P. aeruginosa has been considered to be a difficult target for antimicrobial chemotherapy (33). Different approaches have been tested to protect patients with P. aeruginosa infections including passive immunization with monoclonal and polyclonal antibody. In this respect, the conjugate vaccine composed of bacterial antigens and carrier protein is a well-established method because of its safety and its potential to elicit high quantities of protective antibodies (9). Anti-LPS antibody has been shown to be highly protective against P. aeruginosa infections (6). In this study, the LPS and ALG from P. aeruginosa PAO-1 was investigated for the conjugate vaccine preparation. Conjugation of bacterial antigens to carrier proteins has been applied to increase their immunogenicity and create effective vaccines (7). Some proteins such as tetanus toxoid (TT) and bovine serum albumin (BSA) have been used as carrier proteins to conjugation with O-polysaccharide (O-PS) from P. aeruginosa (18). However, in the case of ALG, because of its large molecular mass, conjugating it to carrier proteins to produce immunogenic vaccines has proven to be difficult. Here, we used DT as the carrier because DT is readily available and a part of the pediatric immunizations, which is done within the frame of the Expanded Programme of Immunization of the WHO and UNICEF (17). The DT has been shown to enhance immunogenicity of vaccines when used as the carrier in conjugate vaccine.

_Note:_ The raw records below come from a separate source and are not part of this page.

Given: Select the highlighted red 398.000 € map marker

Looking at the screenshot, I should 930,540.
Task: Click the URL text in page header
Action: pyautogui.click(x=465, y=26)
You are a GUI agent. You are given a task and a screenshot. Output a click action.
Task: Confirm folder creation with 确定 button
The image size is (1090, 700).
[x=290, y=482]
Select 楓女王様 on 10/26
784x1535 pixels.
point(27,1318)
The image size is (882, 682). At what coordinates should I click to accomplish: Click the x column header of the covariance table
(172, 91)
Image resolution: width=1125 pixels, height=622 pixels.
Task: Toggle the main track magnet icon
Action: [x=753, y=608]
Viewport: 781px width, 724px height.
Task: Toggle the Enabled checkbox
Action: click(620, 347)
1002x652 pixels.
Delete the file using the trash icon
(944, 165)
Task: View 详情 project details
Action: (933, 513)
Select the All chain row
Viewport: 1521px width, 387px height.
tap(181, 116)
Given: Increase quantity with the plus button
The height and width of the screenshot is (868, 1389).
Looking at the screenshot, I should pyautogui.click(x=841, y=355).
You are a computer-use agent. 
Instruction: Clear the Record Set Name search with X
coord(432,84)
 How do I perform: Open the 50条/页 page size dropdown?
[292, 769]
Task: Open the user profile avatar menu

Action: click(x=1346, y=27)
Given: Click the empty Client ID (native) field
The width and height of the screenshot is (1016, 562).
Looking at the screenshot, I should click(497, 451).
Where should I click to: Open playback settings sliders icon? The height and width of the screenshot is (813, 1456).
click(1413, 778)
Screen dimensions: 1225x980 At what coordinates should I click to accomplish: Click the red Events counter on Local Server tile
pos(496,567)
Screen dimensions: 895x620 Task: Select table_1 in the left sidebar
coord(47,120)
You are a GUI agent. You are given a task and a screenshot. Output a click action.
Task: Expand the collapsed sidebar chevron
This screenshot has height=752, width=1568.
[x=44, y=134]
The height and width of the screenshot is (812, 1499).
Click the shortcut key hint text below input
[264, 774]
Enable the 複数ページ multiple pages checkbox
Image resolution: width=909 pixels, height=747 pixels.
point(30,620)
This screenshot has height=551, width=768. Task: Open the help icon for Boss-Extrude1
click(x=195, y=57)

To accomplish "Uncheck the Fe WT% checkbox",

The detoxified D-LPS and D-ALG were conjugated to DT via the amidation method using EDAC as a linker and ADH as a spacer molecule. The molar ratio of LPS and ALG to DT conjugation was 3:1. Total IgG titers prepared from the immunized mice sera with D-ALG-DT vaccine showed significant rise in comparison to D-LPS-DT. Similar finding has been observed using D-ALG with exotoxin A conjugate derived from P. aeruginosa (9). Briefly, these results showed that the conjugate vaccine based on LPS from P. aeruginosa and diphtheria toxoid raised LPS antibodies. Briefly, our results showed that the conjugate vaccine based on D-ALG from P. aeruginosa and DT raised more antibodies than the D-LPS-DT. In conclusion, our data indicated that the D-ALG-DT can be used as a potential vaccine candidate against P. aeruginosa infections.